*** Reading text ***

The Last Movie Star is a 2017 American comedy-drama film written and directed by Adam Rifkin. The film stars Burt Reynolds, Ariel Winter, Clark Duke, Ellar Coltrane and Chevy Chase.

The film had its world premiere at the Tribeca Film Festival on April 22, 2017. It was released through DirecTV Cinema on February 22, 2018, before being released in a limited release and through video on demand on March 30, 2018 by A24.

This is one of Burt Reynolds' latter film appearances before his death in September 2018.

Plot
An aging movie star is invited to a small, local film festival in Nashville. He attends and goes on a journey throughout his past as he faces the fact that his glory days are behind him.

The story begins with Vic Edwards, old, frail, and frustrated trying to perform everyday tasks. Although once a top movie star, he is ignored by an attractive woman while shopping. He has lunch with his friend Sonny and mentions he has been invited to get a lifetime achievement award at film festival in Tennessee. Sonny tells him that this film festival has a great reputation, Clint Eastwood was a recent recipient, and encourages him to go. Thinking it might improve his mood, Vic agrees, but is unpleasantly surprised at the airport that his seat isn't in first class but in coach. Arriving at the airport, he is met by Lil, his assigned personal assistant and driver, who not only doesn't know who he is but hasn't bothered to clean the trash out of the back seat of her dilapidated car.

Vic's irritation is increased when she takes him to a low-budget motel, not the high-class hotel he was expecting. He states that no way did Clint Eastwood stay there. Lil then takes him to the film festival which is run by her brother Doug. There Vic finds out it's not the prestigious film festival that Sonny had mentioned, but a shoe-string festival where the films are shown in the back room of a bar. Vic begins drinking heavily, and although the 30 to 40 people attending are in awe of him, he replies to their questions with contempt, and shortly walks out.

***

▶ Prompt 1:
According to the article on The Last Movie Star, why does Vic agree to attend the festival in Tennessee?
▶ Prompt 2:
Condense the paragraph of the article that begins "Vic's irritation is increased" into a bulleted list that keeps its main facts.

*** Dataset ***

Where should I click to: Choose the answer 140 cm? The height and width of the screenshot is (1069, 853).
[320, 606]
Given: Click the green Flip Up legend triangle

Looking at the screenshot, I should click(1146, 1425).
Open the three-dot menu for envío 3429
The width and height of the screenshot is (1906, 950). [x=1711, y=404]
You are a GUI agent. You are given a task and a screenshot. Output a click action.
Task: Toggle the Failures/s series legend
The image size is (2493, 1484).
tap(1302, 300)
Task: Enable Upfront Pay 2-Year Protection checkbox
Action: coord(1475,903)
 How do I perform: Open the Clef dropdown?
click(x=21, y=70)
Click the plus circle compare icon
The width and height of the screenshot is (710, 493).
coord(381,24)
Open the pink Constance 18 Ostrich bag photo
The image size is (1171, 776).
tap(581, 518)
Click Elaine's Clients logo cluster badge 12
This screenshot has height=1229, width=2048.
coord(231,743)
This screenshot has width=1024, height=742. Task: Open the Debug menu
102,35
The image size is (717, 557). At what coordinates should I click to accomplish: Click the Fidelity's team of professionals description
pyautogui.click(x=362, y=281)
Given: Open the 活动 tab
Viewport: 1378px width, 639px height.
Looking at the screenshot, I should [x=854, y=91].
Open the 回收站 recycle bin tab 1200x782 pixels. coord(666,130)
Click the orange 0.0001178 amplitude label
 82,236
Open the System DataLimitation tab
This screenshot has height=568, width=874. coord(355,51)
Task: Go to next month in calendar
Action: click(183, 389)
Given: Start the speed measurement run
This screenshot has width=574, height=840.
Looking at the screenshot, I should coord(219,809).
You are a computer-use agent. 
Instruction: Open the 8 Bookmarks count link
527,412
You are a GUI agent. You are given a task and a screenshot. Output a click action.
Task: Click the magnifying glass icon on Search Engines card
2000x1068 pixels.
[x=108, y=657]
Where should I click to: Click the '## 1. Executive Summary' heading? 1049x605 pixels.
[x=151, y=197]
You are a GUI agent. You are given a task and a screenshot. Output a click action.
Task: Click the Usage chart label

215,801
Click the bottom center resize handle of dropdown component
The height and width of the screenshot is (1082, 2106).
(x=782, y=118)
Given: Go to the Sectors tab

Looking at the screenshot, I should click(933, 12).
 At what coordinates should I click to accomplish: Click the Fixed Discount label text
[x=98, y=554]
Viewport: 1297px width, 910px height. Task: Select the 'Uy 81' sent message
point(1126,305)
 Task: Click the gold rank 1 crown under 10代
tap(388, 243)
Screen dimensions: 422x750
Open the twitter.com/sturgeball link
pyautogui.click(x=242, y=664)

***

▶ Correct output 1:
Vic agrees because he thinks the trip might improve his mood. His friend Sonny has also encouraged him to go, saying the festival has a great reputation and that Clint Eastwood was a recent recipient of its award.

▶ Correct output 2:
- Lil takes Vic to a low-budget motel instead of the high-class hotel he expected, and he says Clint Eastwood would never have stayed there.
- She then brings him to the festival, which is run by her brother Doug.
- Vic learns it is not the prestigious event Sonny described but a shoe-string festival, with films shown in the back room of a bar.
- He starts drinking heavily.
- The 30 to 40 attendees are in awe of him, but he answers their questions with contempt and soon walks out.